Task item:
All lines containing the string "agent" must be copied from the entries.

Source records:
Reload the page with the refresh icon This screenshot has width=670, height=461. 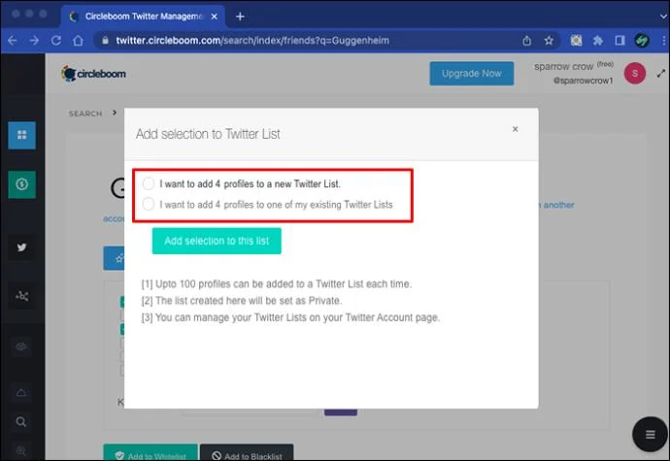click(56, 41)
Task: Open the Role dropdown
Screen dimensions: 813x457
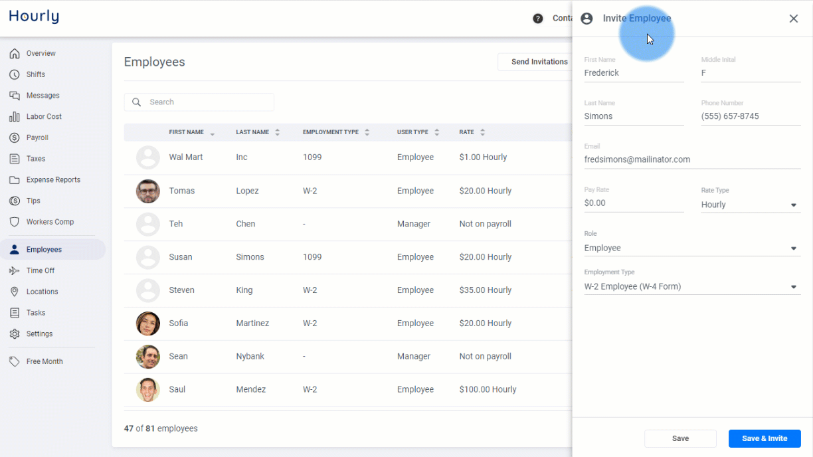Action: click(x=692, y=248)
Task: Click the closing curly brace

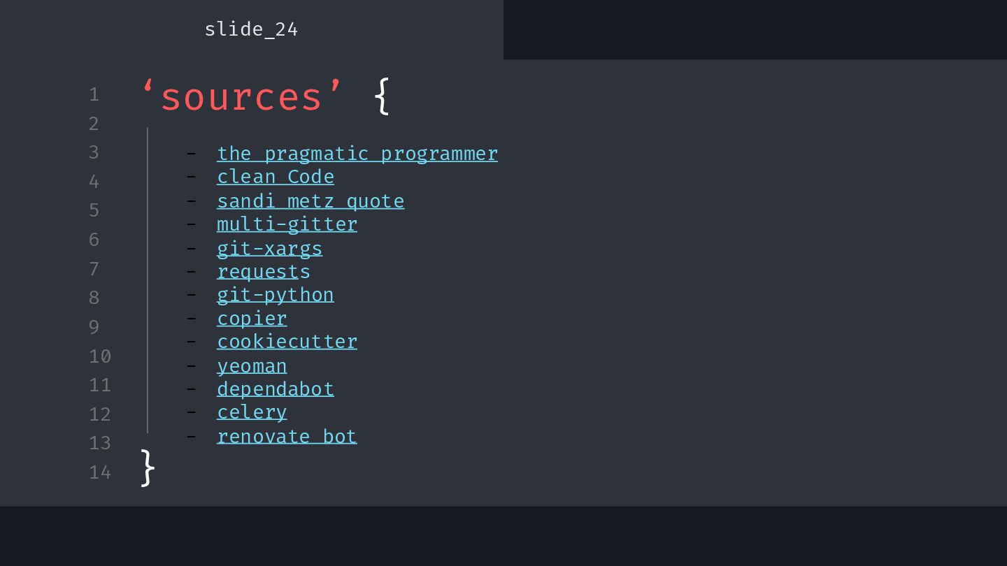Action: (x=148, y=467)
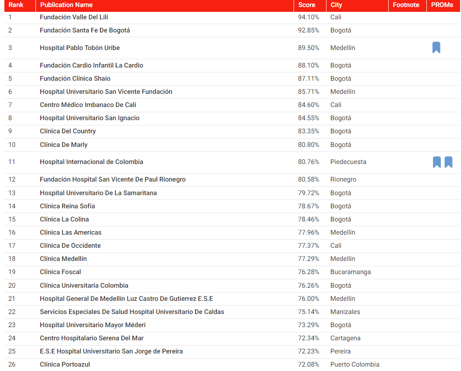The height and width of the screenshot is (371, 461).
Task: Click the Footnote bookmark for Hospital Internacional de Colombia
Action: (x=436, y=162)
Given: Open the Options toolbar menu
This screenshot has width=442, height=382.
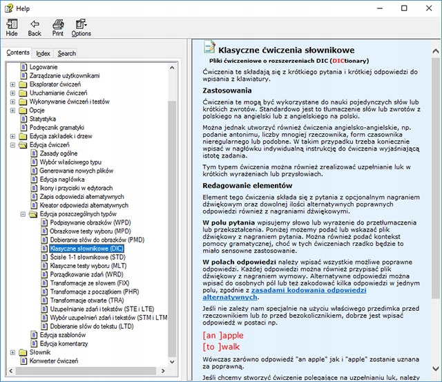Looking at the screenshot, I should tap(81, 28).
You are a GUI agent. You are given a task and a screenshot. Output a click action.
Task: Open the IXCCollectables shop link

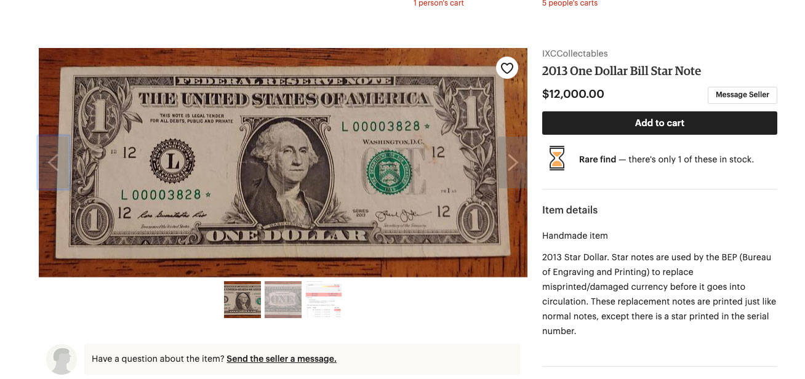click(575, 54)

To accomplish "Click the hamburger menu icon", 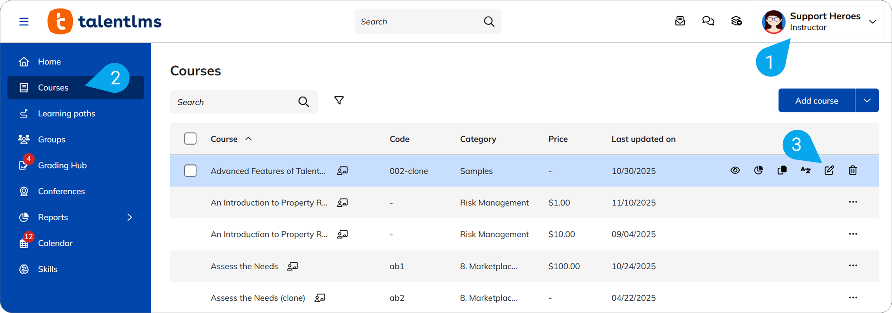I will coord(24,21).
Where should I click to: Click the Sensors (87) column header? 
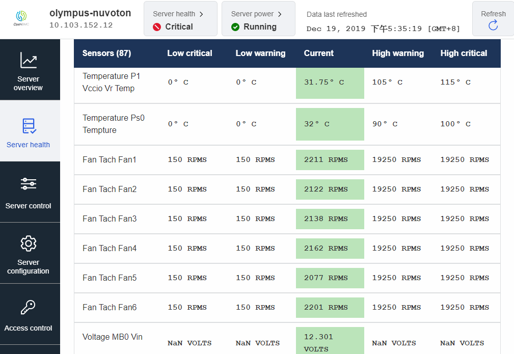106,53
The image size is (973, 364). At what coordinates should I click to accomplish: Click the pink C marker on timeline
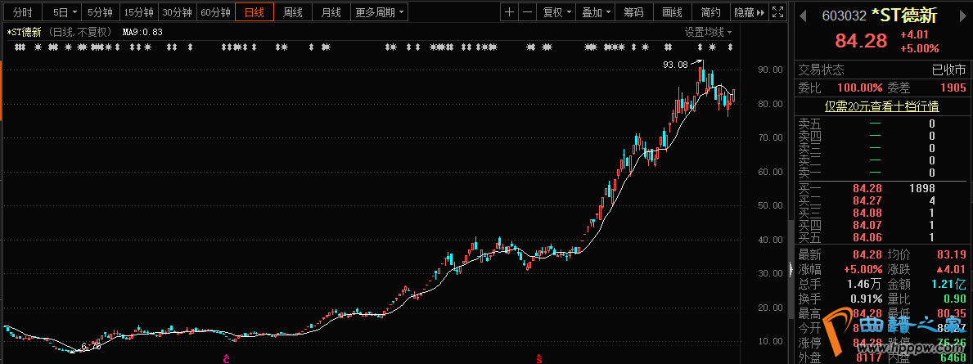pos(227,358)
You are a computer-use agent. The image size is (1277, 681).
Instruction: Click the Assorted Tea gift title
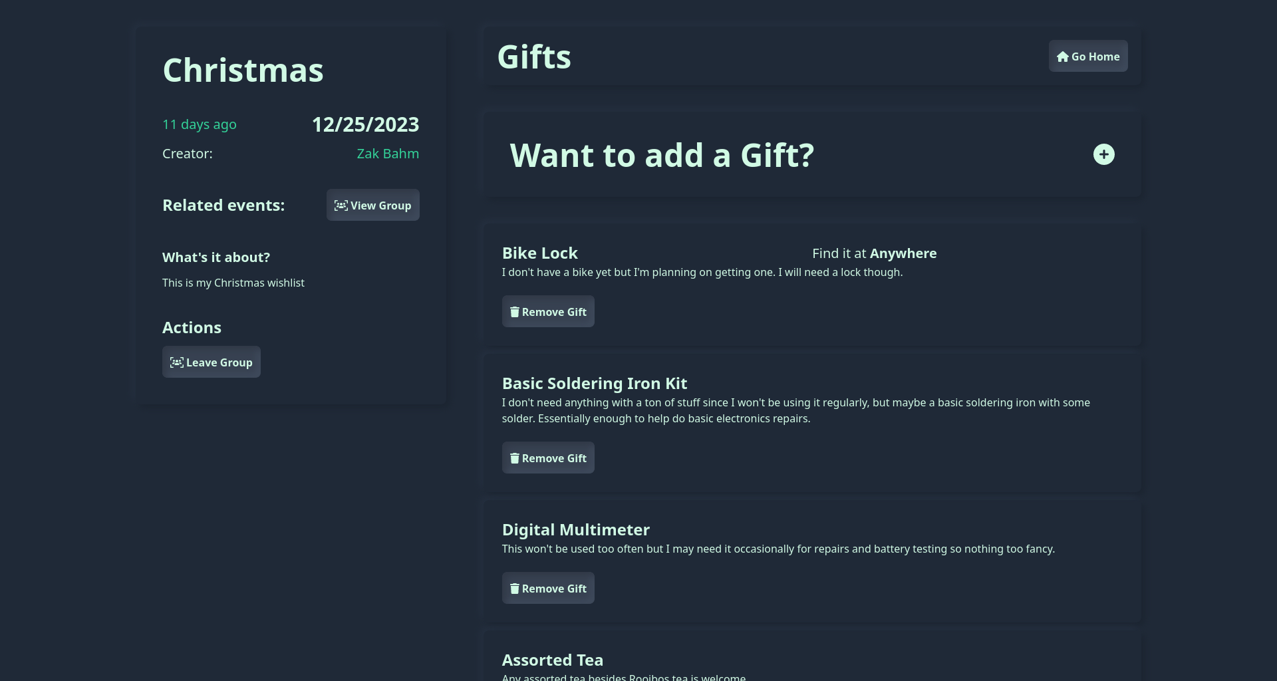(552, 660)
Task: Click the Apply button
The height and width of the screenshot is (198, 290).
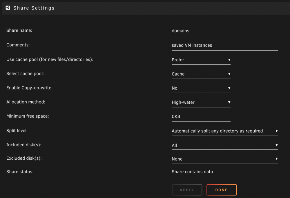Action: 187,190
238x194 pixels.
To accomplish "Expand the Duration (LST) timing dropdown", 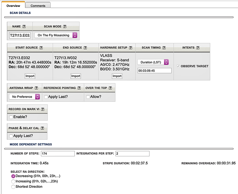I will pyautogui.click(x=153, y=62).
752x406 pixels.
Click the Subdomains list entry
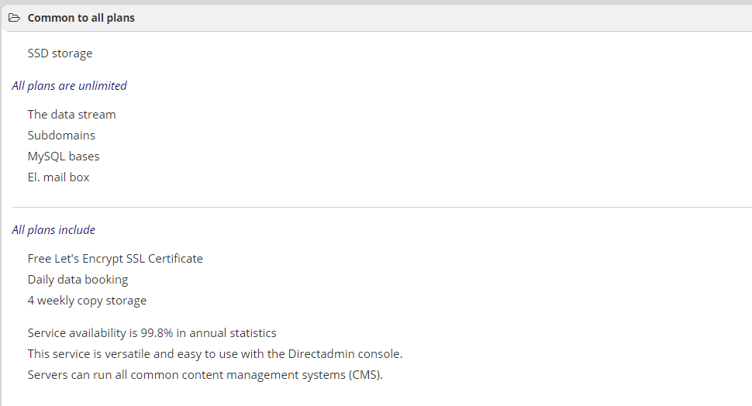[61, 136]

Solved exercise:
You are a GUI agent. You are given a task and a screenshot. Output a click action.
You are a computer-use agent. The image size is (1277, 681).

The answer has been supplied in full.